英語本:「日本人の9割に英語はいらない」

「日本人の9割に英語はいらない」(成毛眞著、祥伝社)という本を読みました。

論旨としては、「確かに英語ができればビジネスでは有利になるかもしれないが、その一方で、伝統文化やアイデンティティを損なう危険がある、世界で起きているほとんどの問題は欧米発であり、わざわざこのような英語圏の人と同類に成り下がる必要はない」、という内容でした。

もちろん色々な考え方があるので、これはこれで日本の英語教育に問題提起するという重要な役割を果たしていると思います。ただ、肝心の主張の中で「アイデンティティ」と英語を使ってしまっているのは、言語には翻訳では超えられない壁があることを自ら露呈してしまっている感は否めません。どうせなら、ここは日本人の「アイデンティティ」を貫き通して欲しかったです。

さて、英語は必要なのでしょうか、必要ないのでしょうか。このように万人に対する答えがない質問に対しては、まず事実を正しく認識し、その上で自分の状況にあてはめてみればいいと思います。

Harvard Business Reviewによれば、世界の人口約70億人のうち、英語人口は約17.5億人だそうです。このうち、英語を母語としている人は約4億人で、残りはフィリピン等第二言語として英語を使用している国の人です。少し古い文部科学省のデータでも英語を母語とする人は約4億人とされていたので、母語のボリュームとしてはこのあたりが正しそうです。ちなみに母語としては1位は当然中国語、3位はスペイン語です。第二言語まで含めれれば、英語が世界一の言語であることは間違いない事実であるといえるでしょう。

では、この世界一の言語を身につけておくことは、あなたにとって必要なのでしょうか、必要ないのでしょうか。ここでやはりまた事実を考えると、まず日本の人口が今後減っていくことは事実です。そうすると供給面では労働力人口が減っていきますし、需要面でも消費が減っていきます。したがって、日本全体が縮小していくのが自然な流れです。企業はこの流れを見越してどんどん海外に出て行っています。大企業だけではありません。中小企業も海外展開なしでは拡大どころか現状維持も難しくなっています。

さて、あなたはどのような会社に勤務されていますでしょうか。日系大手企業でしょうか、外資系企業でしょうか。であれば、「英語は必要ない」というのは少々強がりに聞こえるかもしれません。なぜなら企業は必要としているからです。

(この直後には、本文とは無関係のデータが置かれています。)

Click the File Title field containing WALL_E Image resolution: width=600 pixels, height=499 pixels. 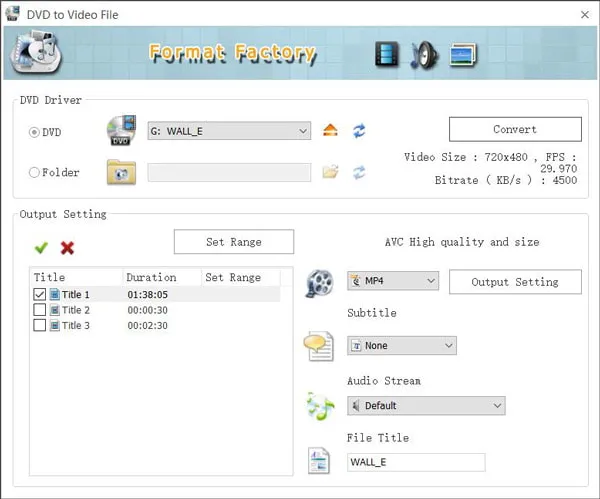[415, 462]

企業は必要でも、自分がいる部署にはやっぱり必要ないという状況もあるかと思います。ただ、企業が海外へ需要を求めるとともに、国が海外からのインバウンド需要の喚起を推進していることは事実であり、労働力人口縮小対策のために、移民受け入れが抜本的に緩和される可能性があることも事実です。

このように、日本が直面している状況を考えると、「必要ない」と切り捨ててしまうのはやや早計な気がします。英語が必要ない環境に閉じこもっていてもいいのですが、これからどんどん複雑化する世の中に柔軟に対応してくためには、英語ができたほうがベターであることには疑問の余地がないのではないでしょうか。

日本人は海外の文化を取り入れて、これを自国の文化に融合させることに長けているように思えます。大昔に遡れば、中国から漢字を取り入れて仮名文字を発明したり、最近ではお寺でクリスマス会やYogaをやったり、あまり細かいことを気にせずに、よいと思ったものはなんでもやってみる、素晴らしいことだと思います。歴史を紐解いていけば、こういった日本人の頭の柔らかさが、日本の発展に寄与してきた面は大きいかと思います。

著者のいうように、「英語圏の人と同類に成り下がる」、もう少し噛み砕いて言えば、なんでも欧米が正しいという欧米迎合主義に陥る必要はありません。ロンドンで2年間生活して痛感しましたが、日本の技術の高さ、多彩な食文化、サービスのクオリティ、謙虚な気質等、やはり日本はすばらしい国です。もっとすなおに、こういった日本の素晴らしさを、英語という世界一の言語を通じて世界に広め、さらに日本が発展することを願う、と前向きに考えてもいいのではないでしょうか。